Those numbers are slightly below the $8 million per year salary Rolle's seeking, but as of Friday afternoon talks were ongoing between the Dolphins and his agent, Drew Rosenhaus.
The New York Giants appear to have significantly more money on the table in their bid for the All-Pro's services, but the Dolphins aren't out of the running yet.
Florida has no state income tax, but in New York Rolle would lose around 10 percent of his contract's value in state and city income taxes; this certainly weighs heavily into the financial equation.
Rolle has also stated in the past his desire to return to Florida, where many of his family and friends reside. He played his college ball at the University of Miami and was a fan favorite as one of the team's defensive leaders.
The welcome he'd receive in Dolphins land is likely to be far more pleasant than that of the notoriously critical New York press. Players know what kind of pressure comes with being a member of any of New York's professional teams; any slip-up is met with extreme scrutiny.
It's safe to say that the Dolphins' offer, while below Rolle's asking price, comes with somewhat of a hometown bonus. It may yet be enough to take him off the market.
In a related story, the Dolphins are set to release incumbent starting free safety Gibril Wilson after just one season with the team; the news was first reported by Wilson's agent, Alvin Keels.
Wilson struggled throughout the year and had one of the least productive campaigns of his seven-year career. The move comes as no surprise, as it has been speculated for months the team would void his deal to avoid having to pay out the remainder of his $27 million contract.

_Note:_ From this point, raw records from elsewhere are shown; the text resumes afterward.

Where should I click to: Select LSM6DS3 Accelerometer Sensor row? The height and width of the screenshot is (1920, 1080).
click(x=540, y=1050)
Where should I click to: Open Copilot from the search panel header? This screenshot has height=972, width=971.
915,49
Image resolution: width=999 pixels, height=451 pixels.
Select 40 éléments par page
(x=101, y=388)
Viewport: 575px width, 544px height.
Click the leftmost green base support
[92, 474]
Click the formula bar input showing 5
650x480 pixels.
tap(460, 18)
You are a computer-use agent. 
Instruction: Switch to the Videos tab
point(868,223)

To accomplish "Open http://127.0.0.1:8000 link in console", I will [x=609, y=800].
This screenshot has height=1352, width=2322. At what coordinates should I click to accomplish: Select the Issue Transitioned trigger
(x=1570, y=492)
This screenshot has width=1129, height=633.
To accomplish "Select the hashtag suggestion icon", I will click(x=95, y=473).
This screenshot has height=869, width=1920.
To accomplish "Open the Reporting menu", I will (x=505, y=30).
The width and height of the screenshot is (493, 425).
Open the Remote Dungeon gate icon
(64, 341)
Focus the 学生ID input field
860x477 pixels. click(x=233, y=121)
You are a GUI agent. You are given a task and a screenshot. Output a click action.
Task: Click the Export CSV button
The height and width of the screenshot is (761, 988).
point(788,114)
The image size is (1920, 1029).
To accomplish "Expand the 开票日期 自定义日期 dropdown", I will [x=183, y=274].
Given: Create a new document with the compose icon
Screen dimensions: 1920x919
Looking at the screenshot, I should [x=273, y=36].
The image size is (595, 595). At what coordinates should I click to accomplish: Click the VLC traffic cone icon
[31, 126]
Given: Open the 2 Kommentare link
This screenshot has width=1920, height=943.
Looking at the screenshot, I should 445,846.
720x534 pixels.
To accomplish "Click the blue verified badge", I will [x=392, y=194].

At the NFL Scouting Combine, Dolphins general manager Jeff Ireland seemed confident Wilson would improve in his second season and spoke as if the 28-year-old was set to remain with the franchise.
In light of Friday's news, Ireland's stance appears to have been more of a smoke screen than a legitimate vote of confidence in the struggling safety.
His release signals not only the Dolphins' confidence in second-year safety Chris Clemons—who replaced Wilson as a starter for two games last season—but also the team's desire to seriously pursue Rolle in free agency.
Miami wouldn't have released its starter without at least an inclination that a deal with the former Hurricane standout was possible. Rolle, who has 12 career interceptions, would give the Dolphins a seriously imposing secondary.
Strong safety Yeremiah Bell was selected as an injury replacement in the 2010 Pro Bowl, and second-year corners Vonte Davis and Sean Smith showed great potential in their rookie seasons.
Adding Rolle to the mix would likely erase question marks about a unit that finished 24th against the pass in 2009. The only question remaining is whether the Dolphins are willing to fork over enough cash to make that happen.